A pro golfer does not stop a stroke as soon as he launched the ball into the air.
A major leagues did not stop his swing as soon as the ball hit the bat. He followed through and completed his swing.
Without follow through, every action they would be useless.
Setting goals is worthless without follow-up. That is the change that goal a reality.
When it comes to your goals - personal or business-related - the three main components of goal-achieving process will help you hit a home run.
1. Tracking goal
No major objectives are achieved in a single step. There are many small goals that must be achieved to attain great. It is important to set and then track your ambitions. Think about what you can accomplish this month that will put you on the path toward annual goals. Break that goal down into monthly and weekly goals weekly goals into goals every day. This layout creates a clear road map for success.
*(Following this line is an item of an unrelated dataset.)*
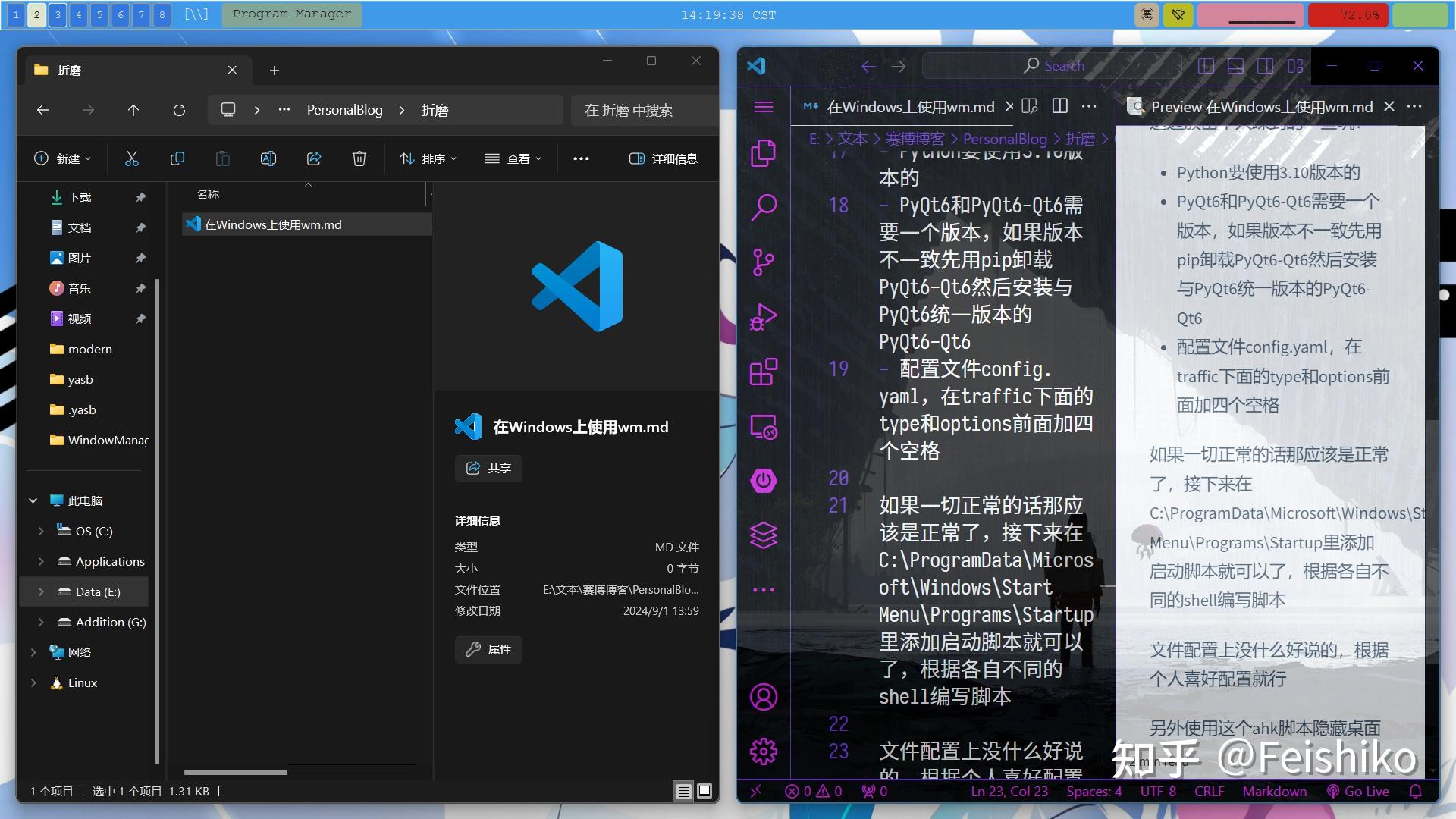This screenshot has width=1456, height=819.
Task: Open the Run and Debug view
Action: [x=765, y=317]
Once you have your map, look for a way to track your progress. Being able to see how far you have come is very motivating. I like the elevator app, which allows you to set goals and check in every day to see their progress visually. There's also the social element that allows others to push you when you are making progress - or hold you accountable.
If you are serious about your goals, accountability is key. Once a month, I get together with three friends, we sat around the table, pour yourself a nice drink, and report successes and failures of the last month. They helped me evaluate my status and adjust my goals if they are too high or too loose. Joy to share my progress with them makes me want to push myself even more.
Find at least one other person who you believe, and organize monthly meetings with him. It is helpful to have a regular opportunity to discuss realistic expectations, and consistent support is priceless.
If you can not find someone who can meet with you, it still helps to do a mass distribution. When you publicly state that you will do something, you are more likely to follow through. Create a blog documenting your progress or just let the family, employees, or work friends know what you are trying to accomplish. Spread the word makes you feel more accountable for your progress.
One of the most efficient ways to understand these concepts is through the visual. Our brains process images differently from things like lists and bullet points. When dealing with the process of achieving goals, images can help us remember our status and where we need to improve. Image offers a quick, clear view of how we are doing.
Also provides a better visual quality - they're fun! Some goals take time to complete, so you might as well enjoy the process. Having a visual display may make you more positive, which helps motivate you. Plus, you can show your friends how far you are, and you can get other people on board more easily. This is especially good if your goal involves a team, such as employees or family.
A great example of this can be found in a large non-profit organization thermometer red color with markers because they are closer to their fundraising goal. They are clearly the organization's progress. If your goal is not the amount of money, you can glue pictures that represent a step toward your goal on a piece of poster board. Whatever you do, make it meaningful and fun.
I like to set goals, they are moving forward in my life and my work. But whether or not you share my New Year's Eve custom of write lofty goals in store for the coming year, the fact remains that the goal is useless without solid action strategy. So was hanged, but do not stop until you hit it out of the park.